Limerick drown out the yapping by cranking up the music

Standing in the tunnel outside the Limerick dressing room, in his bare feet and with his long hair still tied up in combat mode, Tom Morrissey was asked a general question about the noise outside the camp in recent weeks. Rumours of this and that. No specifics. You know yourself. Tell us Tom. This won’t go any further.

“We’ve been around the block a long time,” he started, telling us something that we already knew was the answer to everything. “We’ve a lot of experience in that. Maybe each player might be different, I don’t delve into it that much [outside talk], I don’t really come across it that much.

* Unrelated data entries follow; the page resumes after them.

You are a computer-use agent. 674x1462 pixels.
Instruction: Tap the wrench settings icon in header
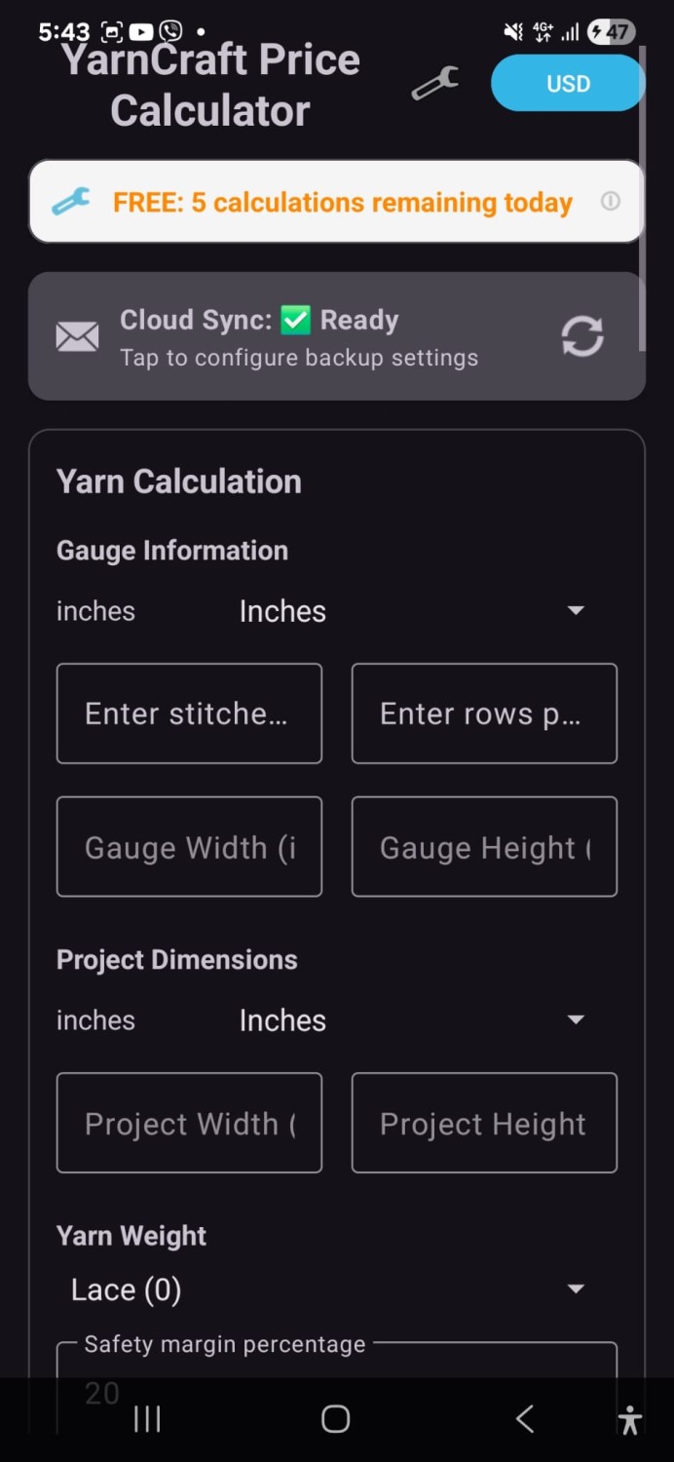[x=434, y=84]
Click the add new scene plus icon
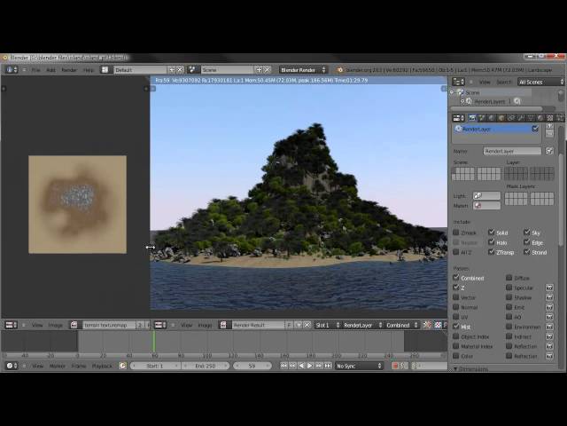 pos(259,69)
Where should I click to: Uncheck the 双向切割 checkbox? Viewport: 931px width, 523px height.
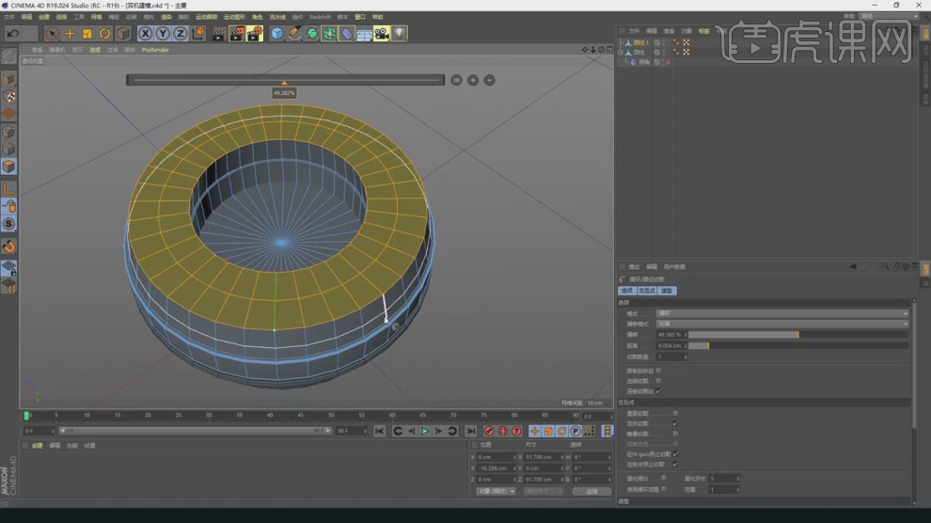click(x=675, y=423)
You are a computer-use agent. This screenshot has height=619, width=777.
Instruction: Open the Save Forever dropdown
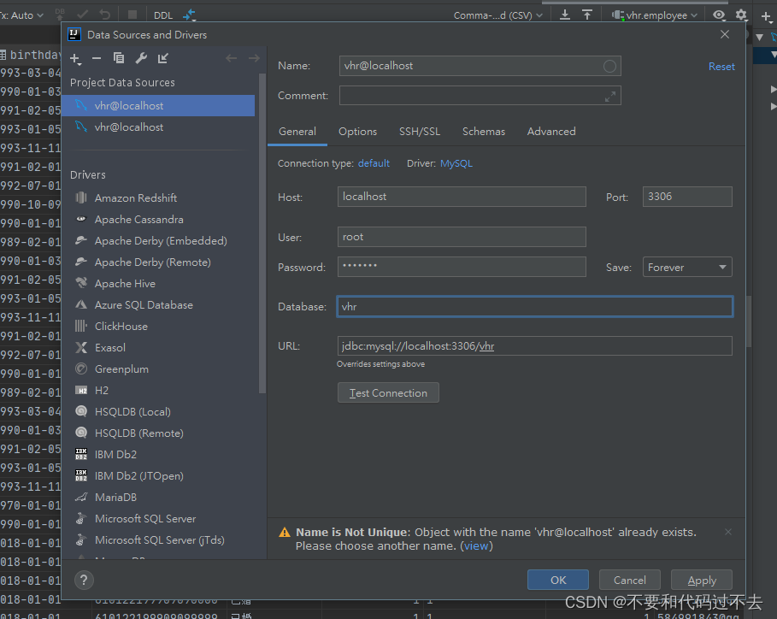(x=686, y=267)
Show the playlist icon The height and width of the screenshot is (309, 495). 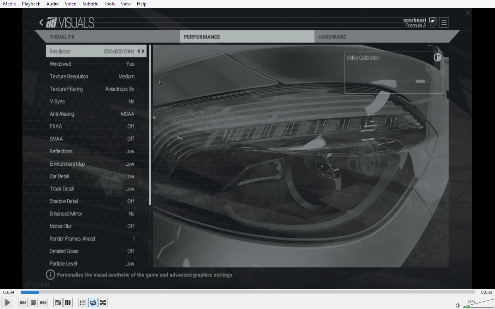[82, 302]
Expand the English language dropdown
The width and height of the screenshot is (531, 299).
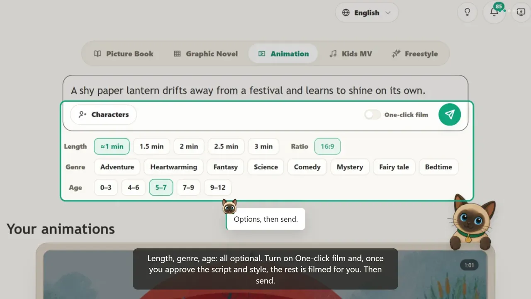tap(367, 12)
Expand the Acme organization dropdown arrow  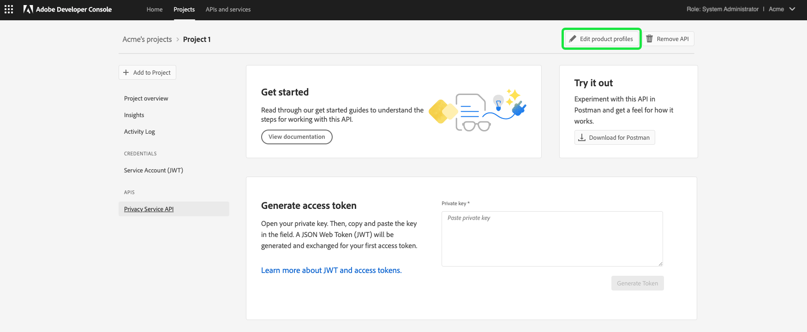point(792,9)
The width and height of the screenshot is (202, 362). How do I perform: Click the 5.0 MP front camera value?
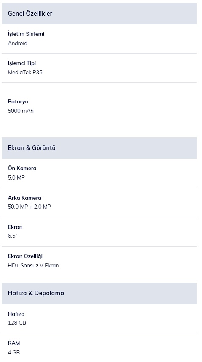tap(16, 177)
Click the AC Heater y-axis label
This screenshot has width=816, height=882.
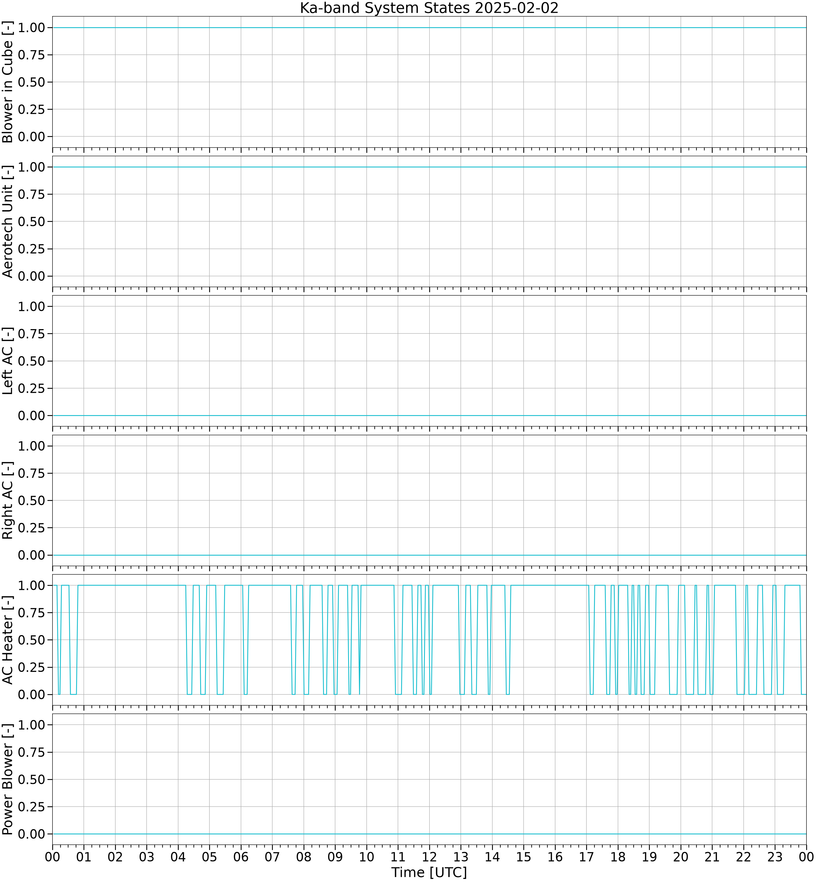point(8,640)
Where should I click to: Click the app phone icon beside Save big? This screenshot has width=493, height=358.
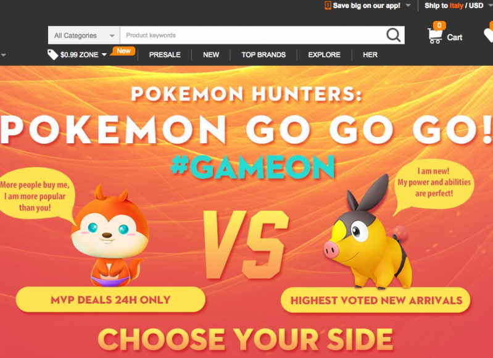coord(328,6)
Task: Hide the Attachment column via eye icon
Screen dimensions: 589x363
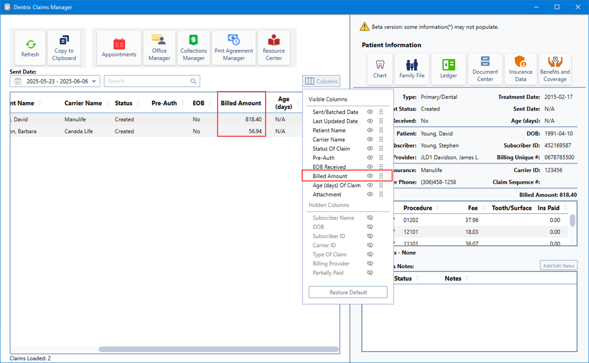Action: click(370, 195)
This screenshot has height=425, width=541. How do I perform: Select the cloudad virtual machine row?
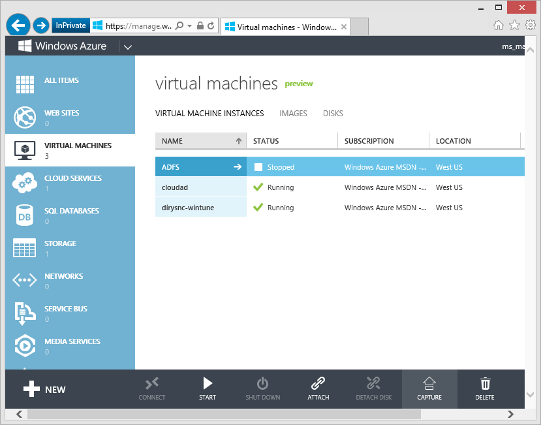tap(175, 187)
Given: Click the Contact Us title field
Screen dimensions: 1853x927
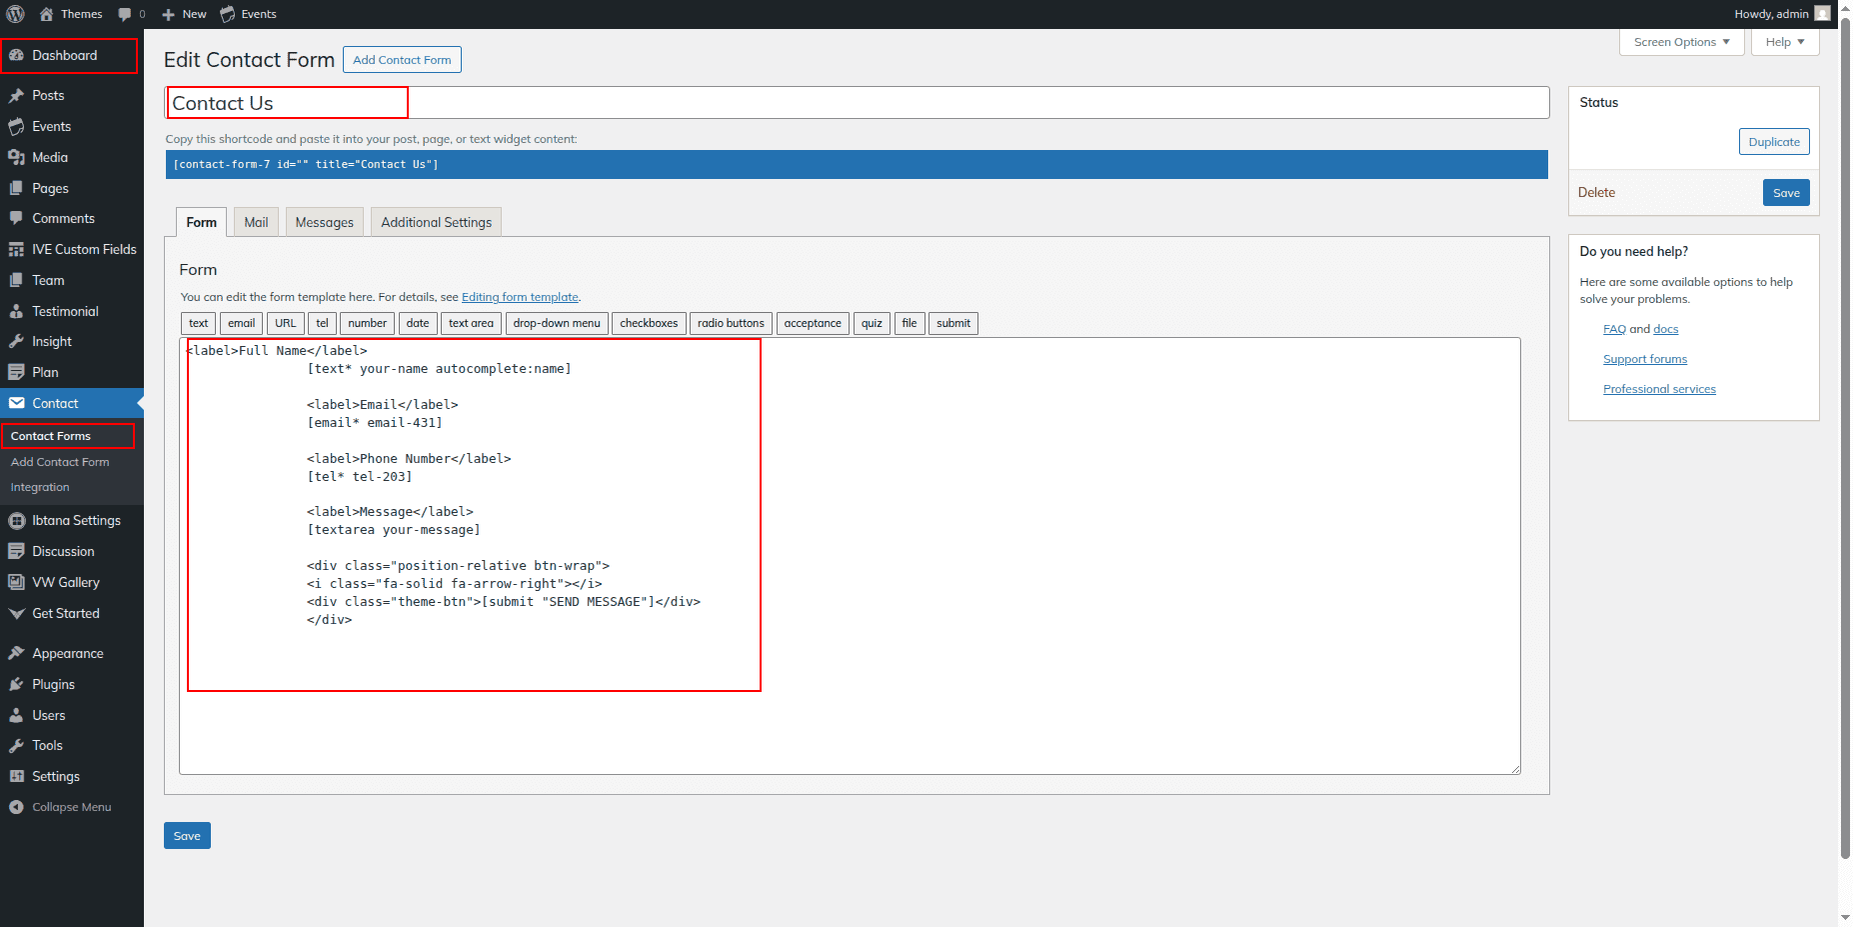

“I talk to Richie English and he’s a man who tells me you can block all words on social media so you can be sure I have ‘Limerick’, I have ‘hurling’, I have all other opposition teams blocked on Twitter and stuff, so I don’t really see much of it, to be honest. There are ways to shelter yourself from it. You can talk about what you want to talk about, we have business to do and that’s what we do.”

The players ate in the stadium after the match, and about two hours after the final whistle a dozen of them set up a circle of chairs at the side of the pitch and cranked up some music on a speaker at the bottom of the Mackey Stand. Within an hour the congregation had swollen to nearly 30, sitting in the warm evening sunshine, chatting and laughing and messing, luxuriating in the familiar comfort of each other’s company, like a crowd of boy scouts around a camp fire, giddy from the goodness of the day.

Worthless material for a rumour. – Denis Walsh

If a huge historical tree falls in Wexford, and it’s not televised, does it make a sound?

There was general surprise that Wexford’s High Noon with Kilkenny on Sunday wasn’t to be broadcast live. After all, what could be more consequential than a county losing its place in Tier 1 hurling for the first time since the 1920s?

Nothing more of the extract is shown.